In this study, 0.15 mg/kg rocuronium was used in study group and patient’s recovery time was comparable to those of control group. This suggests that low-dose of rocuronium rather than standard intubating dose is safe in short surgery with LMA.
On the other hand, Monem and Chohan compared the effects of succinylcholine and atracurium with thiopental for LMA insertion, and they found that succinylcholine provides better conditions for LMA insertion in comparison with atracurium which is in agreement with this current study.
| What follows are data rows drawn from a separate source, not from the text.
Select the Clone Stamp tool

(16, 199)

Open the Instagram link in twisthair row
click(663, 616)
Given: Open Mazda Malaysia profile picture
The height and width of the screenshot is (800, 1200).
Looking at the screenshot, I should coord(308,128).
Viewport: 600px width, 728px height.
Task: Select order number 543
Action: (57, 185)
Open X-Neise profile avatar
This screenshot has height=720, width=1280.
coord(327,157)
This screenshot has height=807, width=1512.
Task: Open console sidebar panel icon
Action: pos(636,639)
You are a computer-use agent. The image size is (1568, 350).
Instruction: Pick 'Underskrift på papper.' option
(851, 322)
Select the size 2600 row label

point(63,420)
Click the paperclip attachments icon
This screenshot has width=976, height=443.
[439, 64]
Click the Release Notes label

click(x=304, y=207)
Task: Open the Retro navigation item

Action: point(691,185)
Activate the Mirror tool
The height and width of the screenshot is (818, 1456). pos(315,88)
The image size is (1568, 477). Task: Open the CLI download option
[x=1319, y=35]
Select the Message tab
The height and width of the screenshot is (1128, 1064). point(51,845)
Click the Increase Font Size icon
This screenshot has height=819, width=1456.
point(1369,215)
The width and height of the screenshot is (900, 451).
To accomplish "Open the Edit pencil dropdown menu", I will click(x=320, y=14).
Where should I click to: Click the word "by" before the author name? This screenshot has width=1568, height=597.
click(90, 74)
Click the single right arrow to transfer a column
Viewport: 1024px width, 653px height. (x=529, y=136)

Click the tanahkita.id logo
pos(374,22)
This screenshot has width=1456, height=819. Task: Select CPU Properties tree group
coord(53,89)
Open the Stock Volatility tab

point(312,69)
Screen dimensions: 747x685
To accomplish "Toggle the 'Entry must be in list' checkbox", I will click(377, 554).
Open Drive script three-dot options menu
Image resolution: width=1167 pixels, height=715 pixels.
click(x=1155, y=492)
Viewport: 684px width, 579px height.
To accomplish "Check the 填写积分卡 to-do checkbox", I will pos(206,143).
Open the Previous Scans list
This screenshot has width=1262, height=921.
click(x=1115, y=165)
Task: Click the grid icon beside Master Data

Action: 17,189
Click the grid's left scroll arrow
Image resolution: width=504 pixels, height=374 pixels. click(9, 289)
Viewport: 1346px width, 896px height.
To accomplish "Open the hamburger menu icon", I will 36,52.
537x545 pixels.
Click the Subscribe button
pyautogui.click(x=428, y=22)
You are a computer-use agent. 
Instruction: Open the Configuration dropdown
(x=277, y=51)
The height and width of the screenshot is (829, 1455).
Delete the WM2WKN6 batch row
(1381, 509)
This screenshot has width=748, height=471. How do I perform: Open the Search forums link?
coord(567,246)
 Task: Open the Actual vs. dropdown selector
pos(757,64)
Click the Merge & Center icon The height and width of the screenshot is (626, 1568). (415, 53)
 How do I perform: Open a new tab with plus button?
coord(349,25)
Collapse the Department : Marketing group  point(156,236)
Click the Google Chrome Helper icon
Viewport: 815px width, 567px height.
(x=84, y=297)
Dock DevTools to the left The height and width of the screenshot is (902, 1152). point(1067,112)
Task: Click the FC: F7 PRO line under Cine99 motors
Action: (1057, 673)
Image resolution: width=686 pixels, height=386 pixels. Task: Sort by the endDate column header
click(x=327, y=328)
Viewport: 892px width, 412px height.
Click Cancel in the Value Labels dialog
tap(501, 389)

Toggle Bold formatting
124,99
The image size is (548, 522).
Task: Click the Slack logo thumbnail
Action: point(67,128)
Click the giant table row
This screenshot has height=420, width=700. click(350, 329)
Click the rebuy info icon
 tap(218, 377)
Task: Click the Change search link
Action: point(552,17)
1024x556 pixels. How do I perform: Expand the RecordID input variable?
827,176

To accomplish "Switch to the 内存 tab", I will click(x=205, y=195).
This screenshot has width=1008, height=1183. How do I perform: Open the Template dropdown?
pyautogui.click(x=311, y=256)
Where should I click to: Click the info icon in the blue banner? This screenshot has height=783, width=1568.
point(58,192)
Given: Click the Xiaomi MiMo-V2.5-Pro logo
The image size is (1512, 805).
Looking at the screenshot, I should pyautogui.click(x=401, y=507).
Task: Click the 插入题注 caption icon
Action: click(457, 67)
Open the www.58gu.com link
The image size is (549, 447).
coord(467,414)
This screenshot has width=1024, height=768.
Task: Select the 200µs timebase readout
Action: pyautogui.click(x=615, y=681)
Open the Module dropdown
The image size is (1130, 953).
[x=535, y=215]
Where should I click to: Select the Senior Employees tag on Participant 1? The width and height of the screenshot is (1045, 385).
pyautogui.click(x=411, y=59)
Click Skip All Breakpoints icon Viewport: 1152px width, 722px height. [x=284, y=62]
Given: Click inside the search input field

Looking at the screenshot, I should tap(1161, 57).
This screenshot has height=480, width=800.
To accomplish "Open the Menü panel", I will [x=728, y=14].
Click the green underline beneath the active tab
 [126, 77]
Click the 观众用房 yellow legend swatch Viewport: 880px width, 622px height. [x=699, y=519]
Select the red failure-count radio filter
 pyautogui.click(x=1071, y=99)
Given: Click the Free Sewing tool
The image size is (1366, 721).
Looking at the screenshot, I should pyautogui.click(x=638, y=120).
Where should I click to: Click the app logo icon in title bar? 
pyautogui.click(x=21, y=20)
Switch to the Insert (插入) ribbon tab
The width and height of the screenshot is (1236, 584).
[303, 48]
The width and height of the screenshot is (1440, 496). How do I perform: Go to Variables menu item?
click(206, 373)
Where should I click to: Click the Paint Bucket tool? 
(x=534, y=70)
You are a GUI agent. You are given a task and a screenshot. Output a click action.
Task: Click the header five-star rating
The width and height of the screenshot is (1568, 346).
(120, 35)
However, they found that succinylcholine was accompanied with high incidence of postoperative myalgia.(34)
Nevertheless, van Vlymen et al. (35) revealed the need for injecting muscle relaxant for endotracheal intubation by the intubating LMA (ILMA). They divided the patients into 3 groups. a placebo group(normal saline) and two study groups in which rocuronium was used in doses of 0.2, and 0.4 mg/kg for muscle relaxation respectively. they did not find any relationship between the use of rocuronium and the required time for insertion and fixing of the endotracheal tube.
Their results don’t concur with the results of this current study. The possible causes of the difference between both studies is the time of giving the muscle relaxant as they give the muscle relaxant after ILMA insertion and before tracheal intubation, the other cause is the type of LMA used ( a Classic LMA was used in this current study, while ILMA was used in their study).
The results of our study demonstrated that the use of rocuronium for muscle relaxation significantly decreases the time needed for LMA insertion. According to the results in both groups, LMA was inserted in an average time of 10-12 seconds. However this time was lesser in another study in which the average time was less than 6 seconds (36)
Nevertheless, in other studies of Chauhan et al., Hayashi et al. and Oh et al., this time was 15, 16, and 38 second, respectively. (37-39)
The exact cause of different insertion time in this current study in comparison to other studies is not exactly obvious. Possible causes can be attributed to differences in pretreatment, the method of calculating the time of insertion, and experience of the person who carried out the insertion.